*** Given data

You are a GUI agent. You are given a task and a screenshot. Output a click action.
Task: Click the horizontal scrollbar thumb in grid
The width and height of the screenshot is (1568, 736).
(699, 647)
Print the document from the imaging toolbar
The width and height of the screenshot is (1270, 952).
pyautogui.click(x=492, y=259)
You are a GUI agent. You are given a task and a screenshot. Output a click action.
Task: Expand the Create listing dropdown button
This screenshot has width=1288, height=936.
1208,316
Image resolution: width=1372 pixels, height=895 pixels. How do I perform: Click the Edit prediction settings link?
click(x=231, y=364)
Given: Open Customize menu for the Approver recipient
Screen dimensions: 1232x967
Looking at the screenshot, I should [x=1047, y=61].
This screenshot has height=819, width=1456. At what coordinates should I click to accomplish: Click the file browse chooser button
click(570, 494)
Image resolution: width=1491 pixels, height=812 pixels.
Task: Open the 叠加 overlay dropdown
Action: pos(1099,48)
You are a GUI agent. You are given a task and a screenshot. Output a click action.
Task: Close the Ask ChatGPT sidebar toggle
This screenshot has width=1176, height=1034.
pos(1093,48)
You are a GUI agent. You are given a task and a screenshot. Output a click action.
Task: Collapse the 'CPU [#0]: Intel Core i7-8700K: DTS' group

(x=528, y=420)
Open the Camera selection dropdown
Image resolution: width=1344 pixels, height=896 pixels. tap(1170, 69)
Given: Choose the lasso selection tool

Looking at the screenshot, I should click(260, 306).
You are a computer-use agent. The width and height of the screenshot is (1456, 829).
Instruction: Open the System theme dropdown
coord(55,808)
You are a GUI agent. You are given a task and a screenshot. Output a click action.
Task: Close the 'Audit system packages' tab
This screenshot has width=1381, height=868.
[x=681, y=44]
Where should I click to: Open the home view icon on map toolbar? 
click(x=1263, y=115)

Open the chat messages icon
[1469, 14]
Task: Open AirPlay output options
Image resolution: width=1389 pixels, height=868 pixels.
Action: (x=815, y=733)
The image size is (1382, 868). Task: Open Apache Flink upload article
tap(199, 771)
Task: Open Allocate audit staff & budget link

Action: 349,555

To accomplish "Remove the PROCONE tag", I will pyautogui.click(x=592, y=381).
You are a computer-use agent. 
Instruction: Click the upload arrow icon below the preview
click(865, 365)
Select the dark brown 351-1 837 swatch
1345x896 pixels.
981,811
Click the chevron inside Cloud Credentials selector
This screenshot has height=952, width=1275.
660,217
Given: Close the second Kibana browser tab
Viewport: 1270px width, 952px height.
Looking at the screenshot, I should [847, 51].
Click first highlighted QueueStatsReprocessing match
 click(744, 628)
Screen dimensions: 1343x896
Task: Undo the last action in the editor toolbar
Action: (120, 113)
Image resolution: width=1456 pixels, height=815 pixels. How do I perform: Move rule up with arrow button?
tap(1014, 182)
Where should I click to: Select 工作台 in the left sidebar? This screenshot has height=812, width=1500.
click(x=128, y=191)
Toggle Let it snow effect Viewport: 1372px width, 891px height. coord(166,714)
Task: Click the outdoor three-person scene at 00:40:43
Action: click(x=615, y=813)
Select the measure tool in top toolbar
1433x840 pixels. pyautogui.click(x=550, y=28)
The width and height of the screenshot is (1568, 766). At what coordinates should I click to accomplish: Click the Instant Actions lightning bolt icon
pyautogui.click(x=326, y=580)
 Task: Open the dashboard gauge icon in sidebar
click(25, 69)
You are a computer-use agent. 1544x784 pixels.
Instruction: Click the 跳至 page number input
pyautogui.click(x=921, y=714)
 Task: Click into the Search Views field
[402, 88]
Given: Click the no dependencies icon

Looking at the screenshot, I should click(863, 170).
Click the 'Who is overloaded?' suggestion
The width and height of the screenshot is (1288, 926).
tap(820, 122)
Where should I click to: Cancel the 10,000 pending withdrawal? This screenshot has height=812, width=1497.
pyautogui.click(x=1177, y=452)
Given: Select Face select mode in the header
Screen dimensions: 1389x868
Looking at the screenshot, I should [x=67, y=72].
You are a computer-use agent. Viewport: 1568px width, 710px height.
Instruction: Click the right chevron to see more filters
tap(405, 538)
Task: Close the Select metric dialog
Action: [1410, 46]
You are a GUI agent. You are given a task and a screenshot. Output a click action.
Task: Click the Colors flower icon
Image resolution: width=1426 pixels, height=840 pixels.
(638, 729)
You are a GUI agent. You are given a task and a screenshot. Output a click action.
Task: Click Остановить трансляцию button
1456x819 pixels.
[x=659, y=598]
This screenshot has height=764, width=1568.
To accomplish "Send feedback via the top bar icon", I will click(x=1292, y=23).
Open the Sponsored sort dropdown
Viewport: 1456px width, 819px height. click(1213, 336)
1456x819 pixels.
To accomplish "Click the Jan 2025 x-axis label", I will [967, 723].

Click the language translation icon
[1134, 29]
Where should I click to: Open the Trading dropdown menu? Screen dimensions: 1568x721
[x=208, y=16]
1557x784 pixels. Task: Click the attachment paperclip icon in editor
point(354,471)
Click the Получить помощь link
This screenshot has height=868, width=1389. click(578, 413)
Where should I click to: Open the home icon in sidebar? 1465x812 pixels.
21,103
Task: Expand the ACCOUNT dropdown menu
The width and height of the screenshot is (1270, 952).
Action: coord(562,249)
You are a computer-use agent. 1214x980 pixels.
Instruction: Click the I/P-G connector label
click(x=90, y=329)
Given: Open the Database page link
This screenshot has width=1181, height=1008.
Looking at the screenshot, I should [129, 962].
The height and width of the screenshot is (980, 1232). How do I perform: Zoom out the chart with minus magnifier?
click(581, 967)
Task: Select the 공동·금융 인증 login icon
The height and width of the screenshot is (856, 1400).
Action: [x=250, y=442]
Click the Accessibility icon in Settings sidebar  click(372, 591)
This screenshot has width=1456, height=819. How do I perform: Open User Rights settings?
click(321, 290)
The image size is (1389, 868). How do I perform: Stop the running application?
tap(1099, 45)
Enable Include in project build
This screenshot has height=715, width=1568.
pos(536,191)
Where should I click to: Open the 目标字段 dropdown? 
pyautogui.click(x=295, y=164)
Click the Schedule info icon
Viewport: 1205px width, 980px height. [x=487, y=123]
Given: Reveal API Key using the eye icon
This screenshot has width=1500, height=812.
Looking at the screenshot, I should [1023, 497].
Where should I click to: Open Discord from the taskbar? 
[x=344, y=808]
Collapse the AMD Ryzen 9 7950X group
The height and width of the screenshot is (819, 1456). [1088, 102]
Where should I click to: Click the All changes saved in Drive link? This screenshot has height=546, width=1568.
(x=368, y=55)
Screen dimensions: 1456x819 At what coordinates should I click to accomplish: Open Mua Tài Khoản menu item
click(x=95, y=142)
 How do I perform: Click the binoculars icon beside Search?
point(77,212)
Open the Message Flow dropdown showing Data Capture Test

******

Exactly reproduce the material above.

You are a GUI agent. You are given a task and a screenshot. Output a click action.
Task: Click the horizontal scrollbar thumb in grid
The width and height of the screenshot is (1568, 736).
(699, 647)
Print the document from the imaging toolbar
The width and height of the screenshot is (1270, 952).
pyautogui.click(x=492, y=259)
You are a GUI agent. You are given a task and a screenshot. Output a click action.
Task: Expand the Create listing dropdown button
This screenshot has width=1288, height=936.
1208,316
Image resolution: width=1372 pixels, height=895 pixels. How do I perform: Click the Edit prediction settings link?
click(x=231, y=364)
Given: Open Customize menu for the Approver recipient
Screen dimensions: 1232x967
Looking at the screenshot, I should [x=1047, y=61].
This screenshot has height=819, width=1456. At what coordinates should I click to accomplish: Click the file browse chooser button
click(570, 494)
Image resolution: width=1491 pixels, height=812 pixels.
Task: Open the 叠加 overlay dropdown
Action: pos(1099,48)
You are a GUI agent. You are given a task and a screenshot. Output a click action.
Task: Close the Ask ChatGPT sidebar toggle
This screenshot has width=1176, height=1034.
pos(1093,48)
You are a GUI agent. You are given a task and a screenshot. Output a click action.
Task: Collapse the 'CPU [#0]: Intel Core i7-8700K: DTS' group

(x=528, y=420)
Open the Camera selection dropdown
Image resolution: width=1344 pixels, height=896 pixels. tap(1170, 69)
Given: Choose the lasso selection tool

Looking at the screenshot, I should click(260, 306).
You are a computer-use agent. The width and height of the screenshot is (1456, 829).
Instruction: Open the System theme dropdown
coord(55,808)
You are a GUI agent. You are given a task and a screenshot. Output a click action.
Task: Close the 'Audit system packages' tab
This screenshot has width=1381, height=868.
[x=681, y=44]
Where should I click to: Open the home view icon on map toolbar? 
click(x=1263, y=115)

Open the chat messages icon
[1469, 14]
Task: Open AirPlay output options
Image resolution: width=1389 pixels, height=868 pixels.
Action: (x=815, y=733)
The image size is (1382, 868). Task: Open Apache Flink upload article
tap(199, 771)
Task: Open Allocate audit staff & budget link

Action: 349,555

To accomplish "Remove the PROCONE tag", I will pyautogui.click(x=592, y=381).
You are a computer-use agent. 
Instruction: Click the upload arrow icon below the preview
click(865, 365)
Select the dark brown 351-1 837 swatch
1345x896 pixels.
981,811
Click the chevron inside Cloud Credentials selector
This screenshot has height=952, width=1275.
660,217
Given: Close the second Kibana browser tab
Viewport: 1270px width, 952px height.
Looking at the screenshot, I should [847, 51].
Click first highlighted QueueStatsReprocessing match
 click(744, 628)
Screen dimensions: 1343x896
Task: Undo the last action in the editor toolbar
Action: (120, 113)
Image resolution: width=1456 pixels, height=815 pixels. How do I perform: Move rule up with arrow button?
tap(1014, 182)
Where should I click to: Select 工作台 in the left sidebar? This screenshot has height=812, width=1500.
click(x=128, y=191)
Toggle Let it snow effect Viewport: 1372px width, 891px height. coord(166,714)
Task: Click the outdoor three-person scene at 00:40:43
Action: click(x=615, y=813)
Select the measure tool in top toolbar
1433x840 pixels. pyautogui.click(x=550, y=28)
The width and height of the screenshot is (1568, 766). At what coordinates should I click to accomplish: Click the Instant Actions lightning bolt icon
pyautogui.click(x=326, y=580)
 Task: Open the dashboard gauge icon in sidebar
click(25, 69)
You are a computer-use agent. 1544x784 pixels.
Instruction: Click the 跳至 page number input
pyautogui.click(x=921, y=714)
 Task: Click into the Search Views field
[402, 88]
Given: Click the no dependencies icon

Looking at the screenshot, I should click(863, 170).
Click the 'Who is overloaded?' suggestion
The width and height of the screenshot is (1288, 926).
tap(820, 122)
Where should I click to: Cancel the 10,000 pending withdrawal? This screenshot has height=812, width=1497.
pyautogui.click(x=1177, y=452)
Given: Select Face select mode in the header
Screen dimensions: 1389x868
Looking at the screenshot, I should [x=67, y=72].
You are a computer-use agent. Viewport: 1568px width, 710px height.
Instruction: Click the right chevron to see more filters
tap(405, 538)
Task: Close the Select metric dialog
Action: [1410, 46]
You are a GUI agent. You are given a task and a screenshot. Output a click action.
Task: Click the Colors flower icon
Image resolution: width=1426 pixels, height=840 pixels.
(638, 729)
You are a GUI agent. You are given a task and a screenshot. Output a click action.
Task: Click Остановить трансляцию button
1456x819 pixels.
[x=659, y=598]
This screenshot has height=764, width=1568.
To accomplish "Send feedback via the top bar icon", I will click(x=1292, y=23).
Open the Sponsored sort dropdown
Viewport: 1456px width, 819px height. click(1213, 336)
1456x819 pixels.
To accomplish "Click the Jan 2025 x-axis label", I will [967, 723].

Click the language translation icon
[1134, 29]
Where should I click to: Open the Trading dropdown menu? Screen dimensions: 1568x721
[x=208, y=16]
1557x784 pixels. Task: Click the attachment paperclip icon in editor
point(354,471)
Click the Получить помощь link
This screenshot has height=868, width=1389. click(578, 413)
Where should I click to: Open the home icon in sidebar? 1465x812 pixels.
21,103
Task: Expand the ACCOUNT dropdown menu
The width and height of the screenshot is (1270, 952).
Action: coord(562,249)
You are a computer-use agent. 1214x980 pixels.
Instruction: Click the I/P-G connector label
click(x=90, y=329)
Given: Open the Database page link
This screenshot has width=1181, height=1008.
Looking at the screenshot, I should [129, 962].
The height and width of the screenshot is (980, 1232). How do I perform: Zoom out the chart with minus magnifier?
click(581, 967)
Task: Select the 공동·금융 인증 login icon
The height and width of the screenshot is (856, 1400).
Action: [x=250, y=442]
Click the Accessibility icon in Settings sidebar  click(372, 591)
This screenshot has width=1456, height=819. How do I perform: Open User Rights settings?
click(321, 290)
The image size is (1389, 868). How do I perform: Stop the running application?
tap(1099, 45)
Enable Include in project build
This screenshot has height=715, width=1568.
pos(536,191)
Where should I click to: Open the 目标字段 dropdown? 
pyautogui.click(x=295, y=164)
Click the Schedule info icon
Viewport: 1205px width, 980px height. [x=487, y=123]
Given: Reveal API Key using the eye icon
This screenshot has width=1500, height=812.
Looking at the screenshot, I should [1023, 497].
Where should I click to: Open Discord from the taskbar? 
[x=344, y=808]
Collapse the AMD Ryzen 9 7950X group
The height and width of the screenshot is (819, 1456). [1088, 102]
Where should I click to: Click the All changes saved in Drive link? This screenshot has height=546, width=1568.
(x=368, y=55)
Screen dimensions: 1456x819 At what coordinates should I click to accomplish: Open Mua Tài Khoản menu item
click(x=95, y=142)
 How do I perform: Click the binoculars icon beside Search?
point(77,212)
Open the Message Flow dropdown showing Data Capture Test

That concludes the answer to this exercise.